While financial services in places like Switzerland are under scrutiny, the UK has a network of semi-autonomous financial centres with few or no taxes. That puts UK prime minister Gordon Brown in no position to campaign against offshore tax havens and banking secrecy, said Pierre Mirabaud, chairman of the Swiss Bankers' Association in Geneva.
“I would define Mr Brown and the British government’s position as full of hypocrisy,” the outspoken Mr Mirabaud, who is also senior partner of Mirabaud & Cie, the private bank, was quoted as saying in an interview. “At the end of the day, we are engaged in an economic war for market share.”
Guernsey’s private equity firms, Jersey’s securitization vehicles, the Cayman Islands’ hedge funds, Bermuda’s insurers, and the British Virgin Islands’ holding companies are all incorporated on sovereign UK ground.
Offshore financial centres have been under relentless rhetorical assault in recent months, often from governments that are short of money and anxious to close any tax loopholes. Switzerland, Singapore, Liechtenstein and other locations have recently relaxed laws restricting release of bank client data, although the Swiss, for example, insist bank secrecy remains intact.
Mr Brown, preparing for a Group of 20 summit in early April at which the role of tax havens will be on the agenda, recently said: “How much safer would everybody’s savings be if the whole world finally came together to outlaw shadow banking systems and offshore tax havens?”
In data cited by Bloomberg, it says the UK, the Channel Islands, the Isle of Man and Dublin held a combined 24 per cent of offshore private banking assets in 2007, or $1.7 trillion, second after Switzerland’s 27 per cent share, or $2 trillion. The data was based on research from Boston Consulting Group.
While Mr Brown, US president Barack Obama and other leaders of large countries have attacked tax havens, organisations such as the US-based Cato Institute, a think tank, argue these centres’ low taxes encourage other countries to reduce taxes, thereby raising economic growth overall.

Supplied entries.
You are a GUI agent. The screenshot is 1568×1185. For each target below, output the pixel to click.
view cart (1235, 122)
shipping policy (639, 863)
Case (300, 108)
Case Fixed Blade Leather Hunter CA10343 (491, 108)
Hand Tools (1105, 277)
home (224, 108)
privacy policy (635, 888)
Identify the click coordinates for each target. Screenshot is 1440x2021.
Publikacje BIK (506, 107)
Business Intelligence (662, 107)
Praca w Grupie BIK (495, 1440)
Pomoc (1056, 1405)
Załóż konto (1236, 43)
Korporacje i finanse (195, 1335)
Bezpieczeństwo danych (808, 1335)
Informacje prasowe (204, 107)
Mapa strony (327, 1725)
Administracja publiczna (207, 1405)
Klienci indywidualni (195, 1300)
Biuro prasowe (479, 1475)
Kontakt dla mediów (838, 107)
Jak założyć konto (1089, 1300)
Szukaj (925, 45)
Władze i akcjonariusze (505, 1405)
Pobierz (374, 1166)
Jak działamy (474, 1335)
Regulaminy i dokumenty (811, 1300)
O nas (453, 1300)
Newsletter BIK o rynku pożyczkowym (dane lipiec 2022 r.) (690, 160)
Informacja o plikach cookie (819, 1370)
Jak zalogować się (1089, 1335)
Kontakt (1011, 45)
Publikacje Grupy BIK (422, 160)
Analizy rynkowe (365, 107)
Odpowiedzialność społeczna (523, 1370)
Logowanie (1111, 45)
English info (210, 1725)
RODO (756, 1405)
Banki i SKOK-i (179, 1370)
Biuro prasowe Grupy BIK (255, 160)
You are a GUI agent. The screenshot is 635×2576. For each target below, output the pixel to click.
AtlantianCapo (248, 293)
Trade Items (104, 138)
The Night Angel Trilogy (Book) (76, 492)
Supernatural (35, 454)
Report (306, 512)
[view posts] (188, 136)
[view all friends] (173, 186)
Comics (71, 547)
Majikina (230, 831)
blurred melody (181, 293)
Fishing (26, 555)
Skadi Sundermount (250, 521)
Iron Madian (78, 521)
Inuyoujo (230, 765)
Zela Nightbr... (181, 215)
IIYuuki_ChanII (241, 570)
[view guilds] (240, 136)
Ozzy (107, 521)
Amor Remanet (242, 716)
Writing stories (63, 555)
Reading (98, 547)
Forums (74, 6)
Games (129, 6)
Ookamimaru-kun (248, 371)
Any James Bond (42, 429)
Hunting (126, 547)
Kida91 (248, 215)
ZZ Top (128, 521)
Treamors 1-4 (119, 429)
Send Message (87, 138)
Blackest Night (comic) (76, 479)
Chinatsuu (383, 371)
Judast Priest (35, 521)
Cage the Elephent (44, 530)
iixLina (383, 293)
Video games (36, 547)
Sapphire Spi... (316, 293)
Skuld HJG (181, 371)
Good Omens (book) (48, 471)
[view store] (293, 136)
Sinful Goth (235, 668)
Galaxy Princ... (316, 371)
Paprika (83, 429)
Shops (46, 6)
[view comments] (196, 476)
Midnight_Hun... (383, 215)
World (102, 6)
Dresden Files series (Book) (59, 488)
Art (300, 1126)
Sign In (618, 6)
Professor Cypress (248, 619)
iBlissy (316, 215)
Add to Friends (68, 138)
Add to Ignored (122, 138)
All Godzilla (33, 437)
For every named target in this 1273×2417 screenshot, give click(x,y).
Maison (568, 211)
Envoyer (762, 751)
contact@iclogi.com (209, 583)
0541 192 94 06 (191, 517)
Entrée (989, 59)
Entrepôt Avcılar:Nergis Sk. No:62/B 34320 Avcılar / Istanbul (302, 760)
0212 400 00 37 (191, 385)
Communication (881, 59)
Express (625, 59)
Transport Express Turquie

Required actions.
1) Reproduce the passage of the tax haven article starting at "In data cited" and ending at "economic growth overall.".
2) In the tax haven article, what share of offshore private banking assets did Switzerland hold in 2007?

Responses.
1)
In data cited by Bloomberg, it says the UK, the Channel Islands, the Isle of Man and Dublin held a combined 24 per cent of offshore private banking assets in 2007, or $1.7 trillion, second after Switzerland’s 27 per cent share, or $2 trillion. The data was based on research from Boston Consulting Group.
While Mr Brown, US president Barack Obama and other leaders of large countries have attacked tax havens, organisations such as the US-based Cato Institute, a think tank, argue these centres’ low taxes encourage other countries to reduce taxes, thereby raising economic growth overall.

2) 27 percent, or $2 trillion.